Myopia isn't too hard to deal with, because nearsighted people are just squeezing their eyeballs too hard. When they try to see something, they squint and strain, and that results in improper focus and blurred vision. All they have to do is learn the meaning of the word "focus." That's not really very difficult. William H. Bates developed a way of doing that years ago, and wrote Better Eyesight Without Glasses. It's just that people don't use it.
Do you know that optics is the only field that has ever claimed to be closed? If you read the literature from the 'forties and 'fifties, opticians thought there was nothing more to discover. Now it's opened again. Recently there have been some whackos who blew the field apart completely with light fibers and lasers and holograms. However, earlier introductory texts actually stated that the field of optics was a completely closed science! They claimed proudly that they knew everything that could be known, and that theirs was the only closed science.
The behavior of most modern eye doctors is still based on the idea that optics is a closed field. Most eye doctors have a very strong and very limited belief system about what is possible. Corrective lenses were originally designed to correct your eyeballs. Originally they gave you one set of glasses to wear for about three days, and then a weaker set for another three days, and so on, until your eyes got better. Then you gave all of the glasses back to the doctor. They don't do that anymore. Now they sell you one, and you keep it until your eyes go one way or another, and then they sell you another pair.
Man: So how about myopia? You say your cure for myopia is teaching people how to focus. How do you do that?
The way I go about that is to regress them to a time before they first wore glasses. Then I test their eyes, to make sure that they did not have myopia at that age. When I bring them back to their present age, I leave them with "child eyes" and grow up everything else from the eyeball out. I don't know what that means, but I've done it with a lot of people and it has worked.
I discovered this method when I did age–regression with someone who wore glasses. We used to do weird hypnosis groups where we just went around and zoned everybody out. I had age–regressed a man who was wearing glasses, and as he got younger, he couldn't see anymore. He was regressed to five years old, and he said "Hi there. I can't see anything. Why do I have to have this thing on my face?" and he reached up and took his glasses off.

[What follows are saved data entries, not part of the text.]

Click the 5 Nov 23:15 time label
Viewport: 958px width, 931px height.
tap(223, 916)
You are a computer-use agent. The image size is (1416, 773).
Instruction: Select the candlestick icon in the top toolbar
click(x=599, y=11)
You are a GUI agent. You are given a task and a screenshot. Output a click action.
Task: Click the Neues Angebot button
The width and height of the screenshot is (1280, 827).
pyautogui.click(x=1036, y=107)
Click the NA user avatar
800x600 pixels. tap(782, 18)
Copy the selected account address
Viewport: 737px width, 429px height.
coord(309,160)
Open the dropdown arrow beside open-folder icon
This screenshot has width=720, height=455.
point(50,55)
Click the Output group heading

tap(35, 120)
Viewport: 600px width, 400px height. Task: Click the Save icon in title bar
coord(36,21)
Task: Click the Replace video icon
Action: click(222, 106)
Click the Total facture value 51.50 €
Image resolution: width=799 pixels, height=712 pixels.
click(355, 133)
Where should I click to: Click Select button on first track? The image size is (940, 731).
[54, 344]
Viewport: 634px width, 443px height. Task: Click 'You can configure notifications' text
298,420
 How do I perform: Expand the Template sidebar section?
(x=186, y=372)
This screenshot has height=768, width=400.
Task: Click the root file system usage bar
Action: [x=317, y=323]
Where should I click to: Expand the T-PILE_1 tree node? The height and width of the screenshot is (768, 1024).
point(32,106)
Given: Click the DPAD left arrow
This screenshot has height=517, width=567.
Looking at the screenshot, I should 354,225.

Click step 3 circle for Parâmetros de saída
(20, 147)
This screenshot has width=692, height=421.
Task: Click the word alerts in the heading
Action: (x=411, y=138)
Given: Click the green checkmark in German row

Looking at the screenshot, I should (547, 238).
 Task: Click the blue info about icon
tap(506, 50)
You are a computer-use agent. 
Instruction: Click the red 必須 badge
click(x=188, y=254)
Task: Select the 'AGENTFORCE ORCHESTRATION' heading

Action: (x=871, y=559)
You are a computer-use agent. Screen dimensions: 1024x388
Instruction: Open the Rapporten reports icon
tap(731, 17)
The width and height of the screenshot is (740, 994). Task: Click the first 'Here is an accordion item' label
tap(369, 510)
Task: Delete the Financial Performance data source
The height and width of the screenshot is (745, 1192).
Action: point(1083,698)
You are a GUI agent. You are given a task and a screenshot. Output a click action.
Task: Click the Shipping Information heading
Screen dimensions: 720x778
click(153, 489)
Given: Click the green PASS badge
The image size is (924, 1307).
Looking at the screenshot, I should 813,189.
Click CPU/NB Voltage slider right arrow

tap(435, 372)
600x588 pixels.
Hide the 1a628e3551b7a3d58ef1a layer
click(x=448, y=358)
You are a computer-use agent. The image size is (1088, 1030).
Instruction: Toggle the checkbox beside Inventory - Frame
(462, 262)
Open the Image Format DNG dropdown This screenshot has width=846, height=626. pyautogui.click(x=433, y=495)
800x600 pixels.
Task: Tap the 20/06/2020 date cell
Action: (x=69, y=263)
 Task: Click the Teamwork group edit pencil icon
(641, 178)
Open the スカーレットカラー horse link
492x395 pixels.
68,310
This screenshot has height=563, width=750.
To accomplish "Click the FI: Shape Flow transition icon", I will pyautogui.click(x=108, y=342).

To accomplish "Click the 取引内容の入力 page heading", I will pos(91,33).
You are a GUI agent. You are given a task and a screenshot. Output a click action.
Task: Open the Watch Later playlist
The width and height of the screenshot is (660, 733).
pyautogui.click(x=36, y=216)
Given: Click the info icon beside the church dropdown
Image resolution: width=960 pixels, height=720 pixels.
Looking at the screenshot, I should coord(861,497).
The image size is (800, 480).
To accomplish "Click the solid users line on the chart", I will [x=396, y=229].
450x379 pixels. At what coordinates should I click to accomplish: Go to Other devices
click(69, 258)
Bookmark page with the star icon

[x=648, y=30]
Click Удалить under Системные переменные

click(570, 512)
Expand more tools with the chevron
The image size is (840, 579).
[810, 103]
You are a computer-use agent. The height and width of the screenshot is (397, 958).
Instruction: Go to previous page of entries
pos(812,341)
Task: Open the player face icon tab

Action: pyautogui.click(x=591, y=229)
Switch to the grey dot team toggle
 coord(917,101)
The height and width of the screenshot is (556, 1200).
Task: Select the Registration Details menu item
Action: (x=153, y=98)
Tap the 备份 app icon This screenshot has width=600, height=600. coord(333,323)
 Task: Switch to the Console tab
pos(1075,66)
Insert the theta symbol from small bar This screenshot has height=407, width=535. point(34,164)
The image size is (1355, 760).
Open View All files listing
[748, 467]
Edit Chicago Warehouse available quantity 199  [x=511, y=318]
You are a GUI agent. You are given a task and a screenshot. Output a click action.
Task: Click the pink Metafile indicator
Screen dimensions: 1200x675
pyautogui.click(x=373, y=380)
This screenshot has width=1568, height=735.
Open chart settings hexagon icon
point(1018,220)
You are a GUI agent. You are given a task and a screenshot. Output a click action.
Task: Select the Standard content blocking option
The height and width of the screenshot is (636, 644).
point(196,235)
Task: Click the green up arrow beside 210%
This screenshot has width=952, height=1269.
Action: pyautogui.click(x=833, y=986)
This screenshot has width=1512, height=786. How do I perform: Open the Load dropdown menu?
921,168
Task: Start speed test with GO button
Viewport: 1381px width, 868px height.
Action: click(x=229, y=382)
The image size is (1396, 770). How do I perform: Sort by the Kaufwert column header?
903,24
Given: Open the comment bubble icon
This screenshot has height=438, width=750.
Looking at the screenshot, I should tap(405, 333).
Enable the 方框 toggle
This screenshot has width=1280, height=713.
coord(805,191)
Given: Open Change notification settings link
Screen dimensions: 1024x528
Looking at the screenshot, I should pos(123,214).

I became curious, so I gave him a fairly standard eye test with his glasses off. I didn't have an eye chart, but there were letters on a poster on the wall, and I asked him to tell me what the letters were. He didn't know the names of the letters, so I had him draw them for me. He drew whatever he saw with squiggly lines. His writing was just like a child's. Then I brought him back up to be an adult and gave him the same test. Without his glasses he could no longer tell what the letters were. I regressed him to five years old, and he could see again. That was spontaneous. I gave no suggestions for that to occur. When I brought him out the last time, I gave him these instructions: "Now your eyes are going to stay five years old, and the rest of you is going to grow up." That's all it took for him to be able to see.
Woman: Did you do that all at one time?
Yes, during one evening. The results lasted for about two months, and then slowly his eyes started to get bad again. That's when \ started using reframing to find out what his purpose was for having blurry eyes. It turned out that over the years he had learned to do lots of things by having blurry eyes. Ordinarily he had what we call "see–feel circuits." When he looked at something, he instantly had feelings about it. Having blurry vision stopped the sec–feel circuit. During a time of stress, if he couldn't see something unpleasant, he wouldn't have the unpleasant feelings. I had to give him other ways of interrupting see–feel circuits, to take care of the secondary gain that came from having blurred vision.